Correct glycosylation of proteins is essential for production of therapeutic proteins as glycosylation is important for protein solubility, stability, half-life and immunogenicity. The heavily glycosylated plasma protein C1-inhibitor (C1-INH) is used in treatment of hereditary angioedema attacks. In this study, we used C1-INH as a model protein to propose an approach to develop recombinant glycoproteins with the desired glycosylation. We produced fully functional recombinant C1-INH in Chinese hamster ovary (CHO) cells. In vivo we observed a biphasic clearance, indicating different glycosylation forms. N-glycan analysis with mass spectrometry indeed demonstrated heterogeneous glycosylation for recombinant C1-INH containing terminal galactose and terminal sialic acid. Using a Ricinus Communis Agglutinin I (RCA₁₂₀) column, we could reduce the relative abundance of terminal galactose and increase the relative abundance of terminal sialic acid. This resulted in a fully active protein with a similar in vivo clearance rate to plasmaderived C1-INH. In summary, we describe the development of a recombinant human glycoprotein using simple screening tools to obtain a product that is similar in function and in vivo clearance rate to its plasma-derived counterpart. The approach used here is of potential use in the development of other therapeutic recombinant human glycoproteins.

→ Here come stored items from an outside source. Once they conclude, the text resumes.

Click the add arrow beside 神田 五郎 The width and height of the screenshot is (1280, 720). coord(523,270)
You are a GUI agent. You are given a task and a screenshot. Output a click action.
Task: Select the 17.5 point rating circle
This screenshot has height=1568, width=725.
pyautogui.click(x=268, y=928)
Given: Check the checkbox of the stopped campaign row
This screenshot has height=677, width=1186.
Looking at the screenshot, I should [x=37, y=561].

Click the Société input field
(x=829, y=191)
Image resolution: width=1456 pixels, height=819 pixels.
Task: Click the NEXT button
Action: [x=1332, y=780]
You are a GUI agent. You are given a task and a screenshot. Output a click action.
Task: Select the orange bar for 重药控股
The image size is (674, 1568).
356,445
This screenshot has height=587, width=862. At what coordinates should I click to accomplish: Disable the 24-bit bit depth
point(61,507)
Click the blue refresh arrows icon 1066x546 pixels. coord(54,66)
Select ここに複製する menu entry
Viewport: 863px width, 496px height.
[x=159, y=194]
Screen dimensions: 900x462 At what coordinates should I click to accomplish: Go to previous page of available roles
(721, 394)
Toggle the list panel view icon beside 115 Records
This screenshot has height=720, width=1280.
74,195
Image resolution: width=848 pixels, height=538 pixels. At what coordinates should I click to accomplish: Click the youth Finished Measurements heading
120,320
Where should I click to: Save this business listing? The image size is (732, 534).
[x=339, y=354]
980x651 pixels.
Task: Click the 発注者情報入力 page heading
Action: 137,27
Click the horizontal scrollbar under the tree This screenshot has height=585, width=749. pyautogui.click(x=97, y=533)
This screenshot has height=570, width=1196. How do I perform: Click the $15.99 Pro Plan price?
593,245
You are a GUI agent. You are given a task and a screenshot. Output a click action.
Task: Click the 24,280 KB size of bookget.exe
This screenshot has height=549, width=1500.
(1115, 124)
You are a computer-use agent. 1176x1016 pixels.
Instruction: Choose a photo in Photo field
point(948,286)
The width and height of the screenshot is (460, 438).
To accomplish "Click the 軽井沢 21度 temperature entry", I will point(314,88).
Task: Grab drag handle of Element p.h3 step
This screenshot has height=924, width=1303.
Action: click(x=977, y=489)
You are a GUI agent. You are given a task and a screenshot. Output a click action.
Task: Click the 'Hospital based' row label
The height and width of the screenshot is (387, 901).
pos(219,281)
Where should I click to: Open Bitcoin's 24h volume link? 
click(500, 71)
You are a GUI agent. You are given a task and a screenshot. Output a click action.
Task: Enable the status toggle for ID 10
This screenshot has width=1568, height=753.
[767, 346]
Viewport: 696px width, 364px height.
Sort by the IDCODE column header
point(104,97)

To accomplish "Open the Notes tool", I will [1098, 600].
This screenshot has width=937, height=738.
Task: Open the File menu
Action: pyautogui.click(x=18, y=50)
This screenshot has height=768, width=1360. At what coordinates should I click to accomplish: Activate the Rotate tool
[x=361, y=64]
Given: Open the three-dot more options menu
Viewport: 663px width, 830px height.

Keywords: C1-inhibitor; glycosylation; recombinant protein.

Figure 1

Production levels of recombinant C1-inhibitor (rC1-INH) and half-life in vivo. (A) Antigen and activity levels of C1-INH produced by 57 different Chinese hamster ovary (CHO) cell clones. Antigen and activity levels correlate with a correlation efficiency of r = 0.962 p < 0.001 (Pearson two-tailed analysis). (B) Antigen and activity levels of rC1-INH in culture supernatants of the highest producing C1-INH clones after upscaling. (C) In vivo half-life of plasma-derived C1-INH (pdC1-INH) (Cetor) (n = 2), rC1-INH isolated from CHO clone 9 (n = 6) and rC1-INH isolated from CHO clone 17 (n = 2).

Figure 2

Terminal galactose screening for rC1-INH using RCA₁₂₀. (A) Inhibition of desialylated C1-INH to RCA₁₂₀ by pdC1-INH, rC1-INH and desialylated C1-INH as positive control. (B) Inhibition of desialylated C1-INH to RCA120 by rC1-INH, passed over an RCA120 column to remove terminal galactoses (rC1-INH RCA FT) and with rC1-INH eluted from the RCA120 column (rC1-INH RCA eluate). We can see that the capacity of inhibition by rC1-INH RCA FT is similar to pdC1-INH (dotted line), while the inhibitory capacity of rC1-INH RCA eluate is similar to desialylated C1-INH (solid line). Values are means ± SD of three independent experiments. * p < 0,05; **** p < 0,001 (according to two-tailed Students’ T-test).

Figure 3

N-glycan of rC1-INH, rC1-INH RCA FT and rC1-INH RCA eluate. N-glycans were analyzed by PGC nano-LC-ESI-MS/MS and visualized by extracted ion chromatograms (EIC). The N-glycosylation profile of rC1-INH RCA FT (B) shows a reduced relative abundance of terminal galactose and an increased relative abundance of terminal sialic acid compared to the N-glycosylation profile of rC1-INH (A). In contrast, rC1-INH eluate displays an increased abundance of terminal galactose and reduced abundance of terminal sialic acid (C). The top ten most abundant glycans are annotated per sample and assigned structural schemes. These spectra are representative of three different technical replicates. (D) Relative abundance of key structural motifs of rC1-INH and rC1-INH RCA₁₂₀ FT. Relative quantification and structural elucidation of the 40 most abundant glycans was performed per sample (see Supplemental Figure S2). For the relative abundances of the glycan motifs, terminal galactose, terminal GlcNAc and terminal sialic acid, the relative abundance of glycans carrying these motifs were multiplied by the number of these motifs per glycan and summed. Analyses were performed in triplicate and the standard deviation (SD) is given.

Figure 4

Function and half-life of rC1-INH without terminal galactoses. The association rate constants k_on (M⁻¹s⁻¹) for the inhibition of C1s (A), Kallikrein (B), Plasmin (C) and (D) FXIa by pdC1-INH, rC1-INH and rC1-INH RCA FT were determined. Values are means ± SD of three independent experiments, each performed in duplicate. No significant differences were observed. (E) The half-lives of pdC1-INH (n = 2), rC1-INH (n = 3) and rC1-INH RCA FT (n = 2) show that the half-lives of pdC1-INH and rC1-INH RCA FT are similar, while the half-life of rC1-INH is clearly reduced.